11/09/2016 8:01 AM AEST | Updated 12/09/2016 6:03 AM AEST

Man Charged With Sydney Stabbing 'Inspired By ISIS': Police

The 22-year-old has been detained by counter terrorism police.

Supplied via Fairfax
Police are investigating after a man was stabbed in Minto.

A 22-year-old man charged with committing a terrorist act and attempted murder after allegedly stabbing a man in Sydney's southwest was inspired by Islamic State.

The horrific incident took place on Ohlfsen Road in Minto on Saturday afternoon when 59-year-old Wayne Greenhalgh was walking his dog when he was stabbed multiple times.

Facebook / Fairfax Media
Wayne Greenhalgh was stabbed in suburban Minto.

Greenhalgh was treated at the scene by ambulance paramedics before being taken by helicopter to Liverpool Hospital suffering serious injuries.

The Sydney Morning Herald reported he had a punctured lung and other deep lacerations, needing more than six hours of surgery on Saturday night.

Later on Saturday, officers from Macquarie Fields LAC arrested a man, 22, in the Minto area. When police approached him he allegedly tried to stab an officer and had to be subdued with a taser.

The man was subsequently charged with committing a terrorist attack and attempted murder by the Joint Counter Terrorism Team.

The acused man has been named in media as Ihsas Khan. He was formally refused bail on Sunday and the case was adjourned to Wednesday.

Speaking on Sunday, NSW Police Force Deputy Commissioner Catherine Burn said authorities believed the alleged assailant was inspired by Islamic State.

"We will be alleging before the court that this was an act that was inspired by ISIS," Burn told reporters in Sydney.

"We know that this person has strong extremist beliefs inspired by ISIS.

"What made him actually act yesterday, we don't know. But hopefully, our further investigations will uncover that. It was deliberate. It was violent."

She described the attack as "the new face" of terrorism, saying the alleged assailant was known to police but that he was not believed to be directly connected to known terror groups.

Burn said local police knew that the man "had some problems" but that he had not been "front and centre" of authorities' work.

She said there appeared to be a degree of planning in the attack and that the situation could have been much worse.

The attacker did not know the victim but had formed a view about him, she said.

Police earlier said they seized a large knife for forensic examination.

Network Seven reported that the charged man is well known in the local community for his extreme religious views.

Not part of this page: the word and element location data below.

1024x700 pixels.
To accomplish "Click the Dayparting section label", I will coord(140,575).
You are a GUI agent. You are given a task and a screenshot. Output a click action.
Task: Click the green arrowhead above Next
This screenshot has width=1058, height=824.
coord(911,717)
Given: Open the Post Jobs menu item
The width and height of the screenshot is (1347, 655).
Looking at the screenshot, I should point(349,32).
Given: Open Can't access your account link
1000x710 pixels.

It has also been reported that Witnesses heard the 22-year-old man shouting in Arabic during and after the attack.

In a statement, police moved to calm fears of more attacks, saying there was no "ongoing threat in relation to this incident".

On Sunday afternoon, Attorney-General George Brandis paid tribute to bystanders who helped the stabbed man.

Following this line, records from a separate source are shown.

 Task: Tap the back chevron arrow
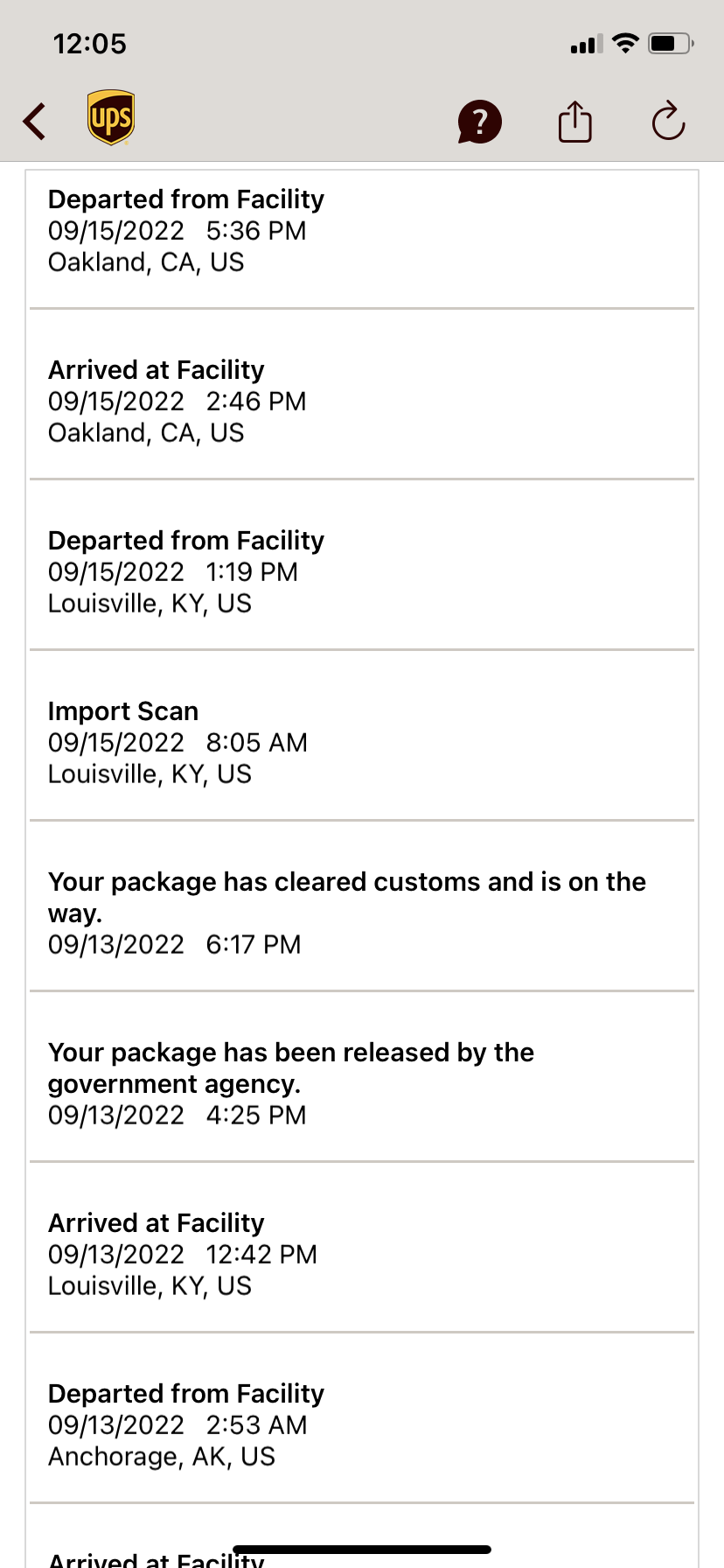tap(34, 121)
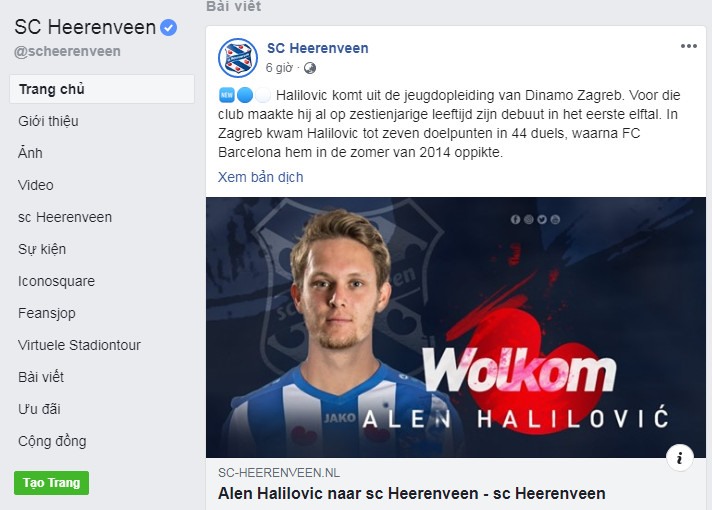Click the Xem bản dịch translation link
This screenshot has width=712, height=510.
pos(261,177)

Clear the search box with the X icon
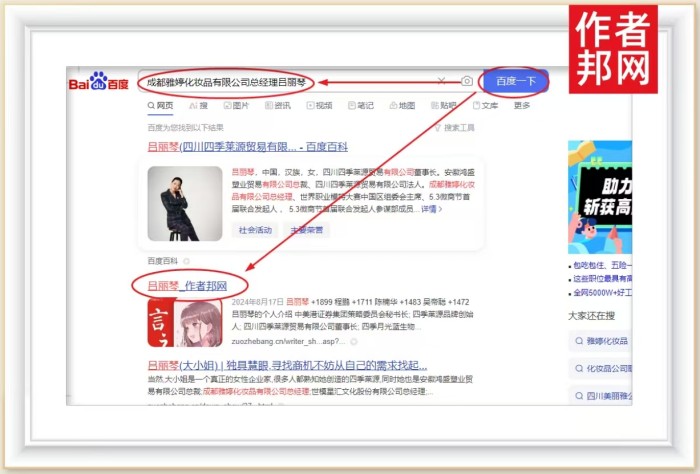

Brandis said he wanted to "thank members of the community who as bystanders returned ... to assist the victim of the attack".

"They acted heroically and we should all be in their debt," he told reporters in Brisbane.

Brandis confirmed that the accused knifeman was known to authorities.

He also said 2 pieces of anti-terror legislation would be introduced into parliament this week to toughen up existing laws on control orders and post sentence detention.